# Off grid homestead living in Oregon



## Knix47 (Jan 25, 2016)

Hey everybody, I've read some great stuff on here. I'm very new to this and just trying to start from square one and find a piece of land. The biggest problem I'm running into is finding land with a running stream or river and with the right kind of forest. 

So, do you suggest a certain website other than Zillow or something like that or to ask local real estate agents?


----------



## MattB4 (Jan 3, 2016)

Finding the kind of land you say you want in the West coast states is going to be very difficult. Once found there will be so many restrictions on what you can do that you will likely not achieve your goals. That is unless you are really wealthy and can pay to overcome difficulties. Running water such as streams and rivers are highly regulated out West. Forests also have restrictions. 

Before you buy any property make sure you know what the rules and regulations on what you can do are known. Do not think you can fight the various Planning commissions, health and building departments and win. 

I know this is not answering your question about where to look in Oregon. I would suggest looking in the Alaska or Montana areas.


----------



## sockeye7 (Jan 26, 2016)

Knix, try the Cascades of WA. Far lower property tax than Oregon, and more family forest programs.


----------



## thestartupman (Jul 25, 2010)

I agree with MattB4. There is so much government interference in OR. You really need to make sure you know what you are allowed to do on the property.


----------



## Lisa in WA (Oct 11, 2004)

You'll probably be fine in Oregon.
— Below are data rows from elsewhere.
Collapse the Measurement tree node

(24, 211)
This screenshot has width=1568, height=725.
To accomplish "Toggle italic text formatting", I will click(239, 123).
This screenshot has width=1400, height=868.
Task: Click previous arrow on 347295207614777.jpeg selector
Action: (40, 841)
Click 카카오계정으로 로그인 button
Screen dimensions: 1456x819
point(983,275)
Idaho is great for off grid living too.i lived off grid there for many years..still have our place there.
Here is a great resource: http://www.city-data.com/forum/oregon/

This is a cool place http://www.wideopencountry.com/7-places-u-s-can-live-sustainably-off-grid/
The owner of Backwoods Home magazine is an off grid Oregon homesteader. Might be some good info there.


----------



## Nysia (May 2, 2016)

You might want to consider a property where you can put a well in. That's what we did. We plan to have a well and septic, and then put in solar.


----------